Facebookが公開したPHP仮想マシン「HipHop VM」とは
ウェブの複雑化、高機能化が加速するなか、ウェブアプリケーション実行基盤の高速化は極めて重要な課題になっている。
そんななか、米FacebookはPHP用の高速実行環境「HipHop Virtual Machine」(以下、hhvm)を発表した。今回は、この新しい仮想マシンについて紹介する。
HipHop VM開発に至る経緯
Facebookでは、爆発的なユーザー数の増加に対応するため、アプリケーション実行速度の高速化が急務とされていた。しかし、Facebookの成長はすでに既存のPHPの枠組みでは対処が追いつかないレベルにまでなっていた。問題は、これまでに蓄積されてきた膨大な量のPHPコードベースだった。PHPを捨てて他の言語に移行するためには、それらのコードをすべて書き直さなければならない。

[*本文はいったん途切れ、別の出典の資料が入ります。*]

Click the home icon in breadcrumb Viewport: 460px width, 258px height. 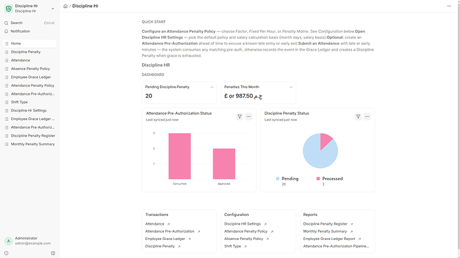(65, 6)
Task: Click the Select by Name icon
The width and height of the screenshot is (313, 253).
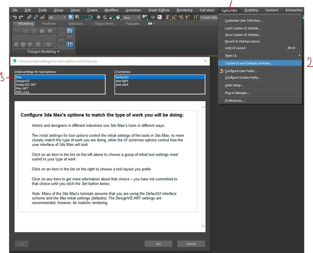Action: coord(77,18)
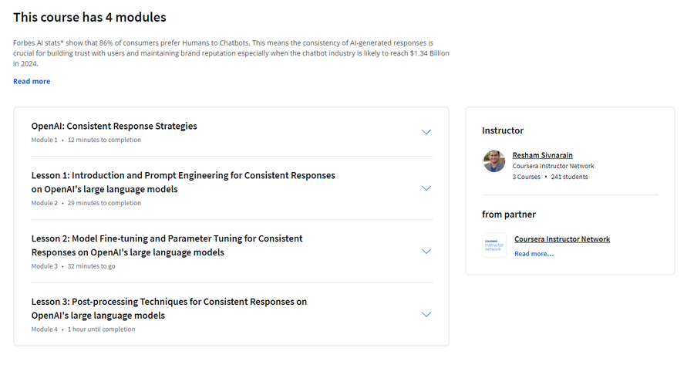Click the Coursera Instructor Network logo icon

coord(494,245)
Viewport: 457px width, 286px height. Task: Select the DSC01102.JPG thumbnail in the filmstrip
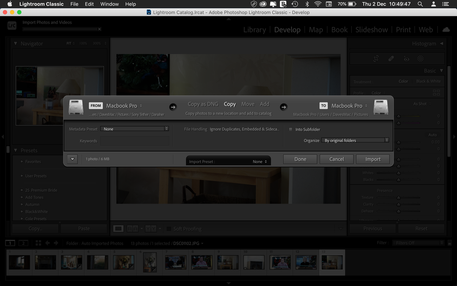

そこでFacebookが選んだのは、アプリケーションのコードに手を加えるのではなく、PHPの実装そのものを改善する方法だった。

そのための試みとして、同社では2010年より「HipHop for PHP」で2種類のPHPの実装を進めてきた。ひとつはPHPコードをC++コードに変換し、そこからバイナリコードを生成するHipHop compiler(hphpc)、もうひとつは独自のPHPインタプリタ実装であるHipHop interpreter(hphpi)だ。ネイティブ実行が可能な前者の方が圧倒的にパフォーマンスは高いが、静的なコード解析しか行うことができない上に、コンパイルの待ち時間が必要なことからPHPの手軽さが犠牲になる。Facebookでは社内のソフトウェア開発にはhphpiを使用し、外部向けの本番環境にはhphpcによって生成したバイナリコードを配備するという形で使い分けてきたという。
しかしながら、このやり方では2種類の実装を同時にメンテナンスし続けるコストが必要となる。開発用と本番用で実行基盤が異なるというのも、テスト工程の増加など様々な面で問題をはらんでいることは想像に難くない。そこで同社が次の一手として開発したのがhhvmというわけだ。
hhvmはJIT(Just-In-Time)コンパイラを搭載し、実行時に動的にバイナリコードを生成する。これによってhphpcのようにPHPコードをC++に変換することなく、直接高速に実行することができるようになる。サービスの開発から公開までの全域にわたって効率化を実現できることから、Facebook社内での注目度は高いという。